The topic at hand is if we should put tracking devices in student identification cards. I stand firmly against this proposition, and here are some of the reasons why.
Violation of Privacy
Placing tracking devices in student I.D cards is a direct violation of privacy. The American Civil Liberties Union states it’s ‘tagging children like cattle’ . John Whitehead of the Rutherford institute in San Antonio, Texas says "This is a national issue," and asks, "Do we want to live in a surveillance state where everybody is watched?". If it’s ok for ‘Big Brother’ to electronically track students , then why shouldn’t we all be tracked? It would make for a much safer country right? I don’t think many people would advocate that sentiment, and yet it is the same logic for tracking students. If you allow one group to be tracked, then you must allow all, or it is hypocrisy defined.

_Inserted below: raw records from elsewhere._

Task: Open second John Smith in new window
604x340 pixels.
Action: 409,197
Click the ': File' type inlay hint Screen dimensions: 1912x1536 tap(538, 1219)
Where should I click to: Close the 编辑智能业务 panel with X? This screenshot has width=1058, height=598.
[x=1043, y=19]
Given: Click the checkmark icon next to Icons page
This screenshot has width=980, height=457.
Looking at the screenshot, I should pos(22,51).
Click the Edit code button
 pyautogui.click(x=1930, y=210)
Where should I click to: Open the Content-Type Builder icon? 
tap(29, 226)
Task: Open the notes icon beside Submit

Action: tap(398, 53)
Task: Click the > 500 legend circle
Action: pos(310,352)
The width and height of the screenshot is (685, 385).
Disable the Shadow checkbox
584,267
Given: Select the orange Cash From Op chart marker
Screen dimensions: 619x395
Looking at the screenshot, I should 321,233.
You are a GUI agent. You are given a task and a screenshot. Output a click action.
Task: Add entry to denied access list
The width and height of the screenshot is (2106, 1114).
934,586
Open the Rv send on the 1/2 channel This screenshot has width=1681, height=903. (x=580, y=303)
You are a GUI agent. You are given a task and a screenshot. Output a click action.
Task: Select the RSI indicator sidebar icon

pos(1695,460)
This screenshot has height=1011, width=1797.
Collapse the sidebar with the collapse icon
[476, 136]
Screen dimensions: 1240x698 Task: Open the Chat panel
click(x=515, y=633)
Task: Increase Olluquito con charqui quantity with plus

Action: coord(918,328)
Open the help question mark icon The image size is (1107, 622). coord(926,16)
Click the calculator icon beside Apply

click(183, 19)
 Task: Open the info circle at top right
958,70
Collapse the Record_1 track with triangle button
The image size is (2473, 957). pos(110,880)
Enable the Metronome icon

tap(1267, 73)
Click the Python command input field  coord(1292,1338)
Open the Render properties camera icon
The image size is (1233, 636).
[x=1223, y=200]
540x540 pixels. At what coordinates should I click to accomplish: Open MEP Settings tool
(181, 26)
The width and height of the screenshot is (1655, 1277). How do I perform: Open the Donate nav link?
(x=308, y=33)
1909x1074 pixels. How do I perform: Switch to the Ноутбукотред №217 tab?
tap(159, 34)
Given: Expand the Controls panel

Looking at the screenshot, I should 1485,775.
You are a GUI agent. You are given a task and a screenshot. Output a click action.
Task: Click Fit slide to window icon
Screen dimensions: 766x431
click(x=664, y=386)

It would be a dangerous proposition to institute this technology as mandatory. I would raise concerns about the United States becoming a police state, which could have much bigger ramifications than just tracking students. A police state is a society in which the government exercises rigid and repressive controls over the social, economic, and political life of the population and typically exhibits elements of totalitarianism andsocial control. There is usually little or no distinction between the law and the exercise of political power by the executive. This go against everything that the United States is founded on.
United States vs. Jones
In 2012, in the ‘United States vs. Jones’ case , the Supreme Court ruled that a warrant is needed for placing GPS devices on cars, and noted that GPS installation without consent is a trespass. The Supreme Court found that the 28 days Jones’ car was being monitored by GPS violated his reasonable expectation of privacy due to the prolonged period of constant monitoring. If 28 days is ruled too long for a car locator, why isn’t 9 months out of every year for ones person? This could easily be interpreted as an infringement of the 4th amendment of the United States Constitution, which reads “The right of the people to be secure in their persons, houses, papers, and effects, against unreasonable searches and seizures, shall not be violated, and no Warrants shall issue, but upon probable cause, supported by Oath or affirmation, and particularly describing the place to be searched, and the persons or things to be seized.” I don’t see how a government entity that that is tracking anyone is honoring their “right to be secure in their persons.”
As I stated at the beginning, I made this opening statement a bit shorter so that my opponent wouldn’t be too far behind after forfeiting her first round. I think I did lay out the dangers that could potentially follow if tracking students become madated. Even if it made school slightly safer for children, I strongly believe the ends does not justify the means in this scenerio.